The Type I V-PPase is primarily located in the tonoplast, and its role involves hydrolyzing PPi to generate energy for transmembrane transport while also contributing to the storage of photosynthetic assimilates within the vacuole [16, 72, 73]. In this work, three new members of V-PPase, namely V-PPase1–3, were found to have higher abundance in high-sugar citrus than in low-sugar citrus (Table S8, see online supplementary material), which further supports the previous investigation that type I V-PPase members CsVPP-1 and CsVPP-2 play key roles in sucrose storage in the vacuole [16]. Moreover, citrus vacuoles can achieve remarkably low pH levels, reaching as low as 2 in some fruits [74]. It is possible that a P-type ATPase with greater acidification ability is responsible for the higher acidity of citrus vacuoles. Previous studies have shown that CsPH5 (AHA10), a P_3A-type ATPase in citrus, plays a positive role in organic acid accumulation [5], which is confirmed in our results in relation to protein and acid content (Fig. 5C). Moreover, as AHA11 and ACA8 also showed a trend consistent with CsPH5, it is likely that both affect citric acid accumulation in a similar manner as PH5 proton pump (Fig. 5C).

Taken together, this study successfully established a citrus vacuole isolation system, which provides the possibility for in-depth investigation of vacuole function. More importantly, the subcellular organelle-level proteome analysis has shed light on the physiological functions of citrus vacuoles and the transport system involved in determining the taste and flavor of citrus fruit. These findings provide valuable insights into understanding the growth and development of citrus fruits as well as quality formation. Finally, the association analysis of sugar and acid levels in different citrus with the proteome has identified key transporters that play a crucial role in the accumulation of sugars and organic acids (Fig. 8). This lays the foundation for further functional characterization of these transporters to gain a comprehensive picture of the molecular basis for taste and flavor quality of citrus and other fleshy fruits.

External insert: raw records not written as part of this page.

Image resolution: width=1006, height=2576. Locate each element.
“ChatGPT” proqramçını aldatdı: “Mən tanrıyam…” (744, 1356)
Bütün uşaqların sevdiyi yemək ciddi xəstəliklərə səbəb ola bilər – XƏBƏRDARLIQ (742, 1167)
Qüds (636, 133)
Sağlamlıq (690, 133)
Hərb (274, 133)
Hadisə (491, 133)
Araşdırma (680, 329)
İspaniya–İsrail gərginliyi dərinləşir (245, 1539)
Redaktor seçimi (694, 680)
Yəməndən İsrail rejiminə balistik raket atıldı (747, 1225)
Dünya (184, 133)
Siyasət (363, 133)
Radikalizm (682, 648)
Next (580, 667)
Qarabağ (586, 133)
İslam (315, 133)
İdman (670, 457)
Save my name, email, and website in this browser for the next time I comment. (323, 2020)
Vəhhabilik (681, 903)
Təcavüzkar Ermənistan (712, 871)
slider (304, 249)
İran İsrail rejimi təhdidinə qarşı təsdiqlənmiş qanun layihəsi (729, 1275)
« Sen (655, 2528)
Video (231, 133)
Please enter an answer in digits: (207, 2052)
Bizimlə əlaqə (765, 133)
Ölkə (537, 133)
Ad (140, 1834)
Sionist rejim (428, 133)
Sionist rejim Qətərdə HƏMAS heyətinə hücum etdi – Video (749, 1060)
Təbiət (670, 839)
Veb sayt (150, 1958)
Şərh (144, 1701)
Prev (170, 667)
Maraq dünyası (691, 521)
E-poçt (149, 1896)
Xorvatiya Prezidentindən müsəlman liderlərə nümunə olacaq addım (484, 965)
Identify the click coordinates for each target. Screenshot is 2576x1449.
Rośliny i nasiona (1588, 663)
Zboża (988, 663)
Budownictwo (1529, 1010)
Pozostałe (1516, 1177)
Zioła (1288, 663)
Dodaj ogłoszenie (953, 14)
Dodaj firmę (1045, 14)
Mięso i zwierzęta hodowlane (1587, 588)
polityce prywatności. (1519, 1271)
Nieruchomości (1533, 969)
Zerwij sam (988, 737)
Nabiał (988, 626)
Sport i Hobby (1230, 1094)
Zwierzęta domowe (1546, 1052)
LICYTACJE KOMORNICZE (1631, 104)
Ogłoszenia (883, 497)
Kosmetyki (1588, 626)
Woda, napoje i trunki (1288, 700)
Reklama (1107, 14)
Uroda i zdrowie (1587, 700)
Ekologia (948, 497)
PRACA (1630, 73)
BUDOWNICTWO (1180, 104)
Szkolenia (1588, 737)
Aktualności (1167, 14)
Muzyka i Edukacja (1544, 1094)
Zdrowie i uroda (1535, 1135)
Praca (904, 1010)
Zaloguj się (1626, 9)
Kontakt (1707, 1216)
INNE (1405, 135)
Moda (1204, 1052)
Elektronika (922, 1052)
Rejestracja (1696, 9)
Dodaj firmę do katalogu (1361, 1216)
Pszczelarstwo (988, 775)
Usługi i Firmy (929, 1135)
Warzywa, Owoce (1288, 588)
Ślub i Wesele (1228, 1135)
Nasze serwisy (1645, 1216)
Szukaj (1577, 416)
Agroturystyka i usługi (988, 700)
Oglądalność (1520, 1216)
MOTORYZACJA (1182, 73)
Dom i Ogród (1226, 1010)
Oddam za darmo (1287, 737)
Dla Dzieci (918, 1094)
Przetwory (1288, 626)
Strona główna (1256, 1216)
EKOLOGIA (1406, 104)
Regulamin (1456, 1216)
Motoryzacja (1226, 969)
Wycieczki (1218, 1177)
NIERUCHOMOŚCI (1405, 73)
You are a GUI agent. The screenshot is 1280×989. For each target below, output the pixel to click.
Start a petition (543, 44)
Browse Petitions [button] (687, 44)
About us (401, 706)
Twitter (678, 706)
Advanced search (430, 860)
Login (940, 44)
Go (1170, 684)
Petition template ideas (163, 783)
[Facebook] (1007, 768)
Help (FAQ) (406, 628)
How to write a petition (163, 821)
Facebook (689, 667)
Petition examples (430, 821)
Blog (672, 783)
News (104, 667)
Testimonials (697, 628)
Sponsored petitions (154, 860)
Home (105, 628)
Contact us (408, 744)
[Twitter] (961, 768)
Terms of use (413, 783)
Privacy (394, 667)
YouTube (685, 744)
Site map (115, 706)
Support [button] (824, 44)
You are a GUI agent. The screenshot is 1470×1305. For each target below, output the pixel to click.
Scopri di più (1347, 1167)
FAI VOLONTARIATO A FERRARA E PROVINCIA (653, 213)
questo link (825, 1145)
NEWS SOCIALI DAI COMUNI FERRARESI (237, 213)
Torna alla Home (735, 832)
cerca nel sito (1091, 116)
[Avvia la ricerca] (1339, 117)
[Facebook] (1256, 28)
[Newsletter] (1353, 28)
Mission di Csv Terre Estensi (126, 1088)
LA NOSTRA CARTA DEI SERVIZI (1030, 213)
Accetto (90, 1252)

Model of identified vacuolar transports in regulating quality formation in citrus.

Materials and methods

Plant materials and growth conditions

Mature and healthy citrus trees used in this study were cultivated and managed uniformly at the Citrus Germplasm Resource Center of Huazhong Agricultural University (Wuhan, Hubei, China) under standardized conditions. Fruit samples of ‘Gaoban’ pumelo (GB, C. grandis cv. Gaoban), ‘Wusuan’ pumelo (WS, C. grandis cv. Wusuan), ‘Anliu’ orange (AL, C. sinensis cv. Anliu), ‘Honganliu’ (HA, C. sinensis cv. Honganliu), ‘Nanfeng’ tangerine (NF, C. reticulata cv. Nanfeng), and ‘Wenzhou’ (WZ C. unshiu Marc. cv. Guoqing No.1) were harvested at 90, 120, 150, 180, 210 DAF. AL orange fruits were used to detect transcript levels of developmentally relevant proteins. Nine healthy fruits of uniform size and maturity status were selected from one tree as one independent biological replicate, samples of each developmental period contain three biological replicates. Juice sacs were rapidly collected for metabolite content detection and vacuole isolation. All fresh materials were snapped frozen in liquid nitrogen and stored at −80°C until analysis. Tobacco plants (Nicotiana benthamiana) were grown in soil pots under long-day photoperiod condition (a light/dark cycle of 16 h/8 h) in a growth chamber at 24°C. HB pumelo fruit (HB, C. grandis Osbeck ‘Hirado Buntan’) were harvested at 200 DAF and their fresh juice sacs were used for transient transfection.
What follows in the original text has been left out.